Week One Responce (Kidnapping Privacy)

Submitted by selcol15 on Sat, 2007-01-20 16:46.

In the precedent section of Installation Art in the New Millennium, the delegation of a Reality-TV performance by Blast Theory entitled "Kidnap" drew me into thought. For the utilization of this medium, the two winners of abduction were taken to an undisclosed location and their captivity was broadcasted over the internet. The access of this performance installation was experienced wherever a computer might be; whether it be a bedroom, a library, an office, or a desk at school. Instantaneously through broadcast, the audience became generators for a mediated cultural experience in the new-found telematic forms of art installation.

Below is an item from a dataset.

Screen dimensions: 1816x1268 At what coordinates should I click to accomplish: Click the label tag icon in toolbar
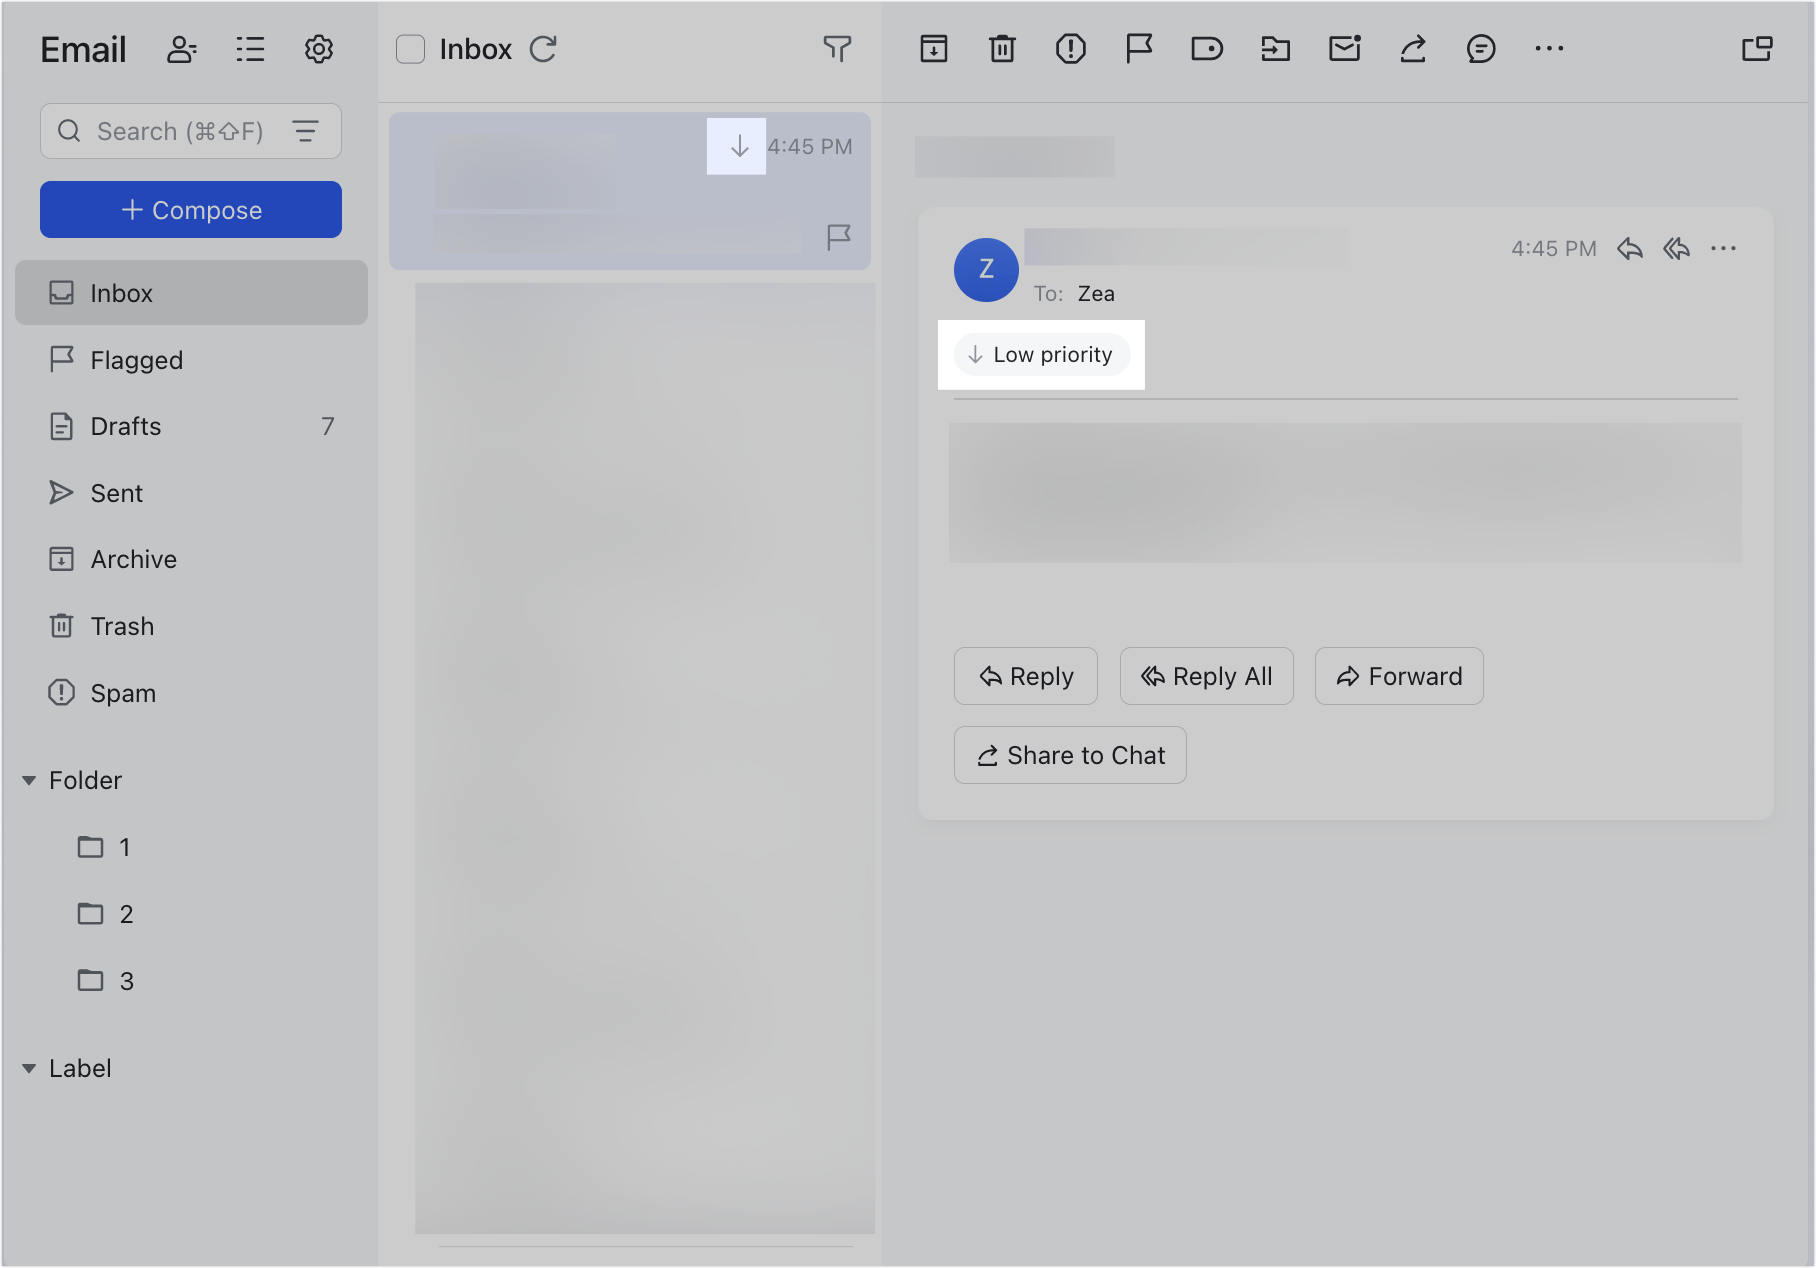tap(1207, 49)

This performance installation also appropriated the glorification of media broadcasting to turn something as publicly detrimental as kidnapping into a fame-based experience for the kidnapped "winner." This seems as a mock for to sociality of modern media. The framework of utilizing the internet and a broadcast of something like kidnapping for entertainment ploys mass media in it's obsession with publification of personal affairs. Perhaps the usage of telematic resources in context with a kidnap reality-TV experience play into one another as an artist statement forecasting the future of telematic resources and loss of privacy. They were proposing the growth of individuals and groups to communalize over the web-casts and television their formerly personal lives.

 

QUESTIONS:

Can the audience and performer be activated in comparison to each other telematicly in ways unaccomplishable through gallery-based mediation? What telematic mediums can be compositely utilized to activate and control an installation?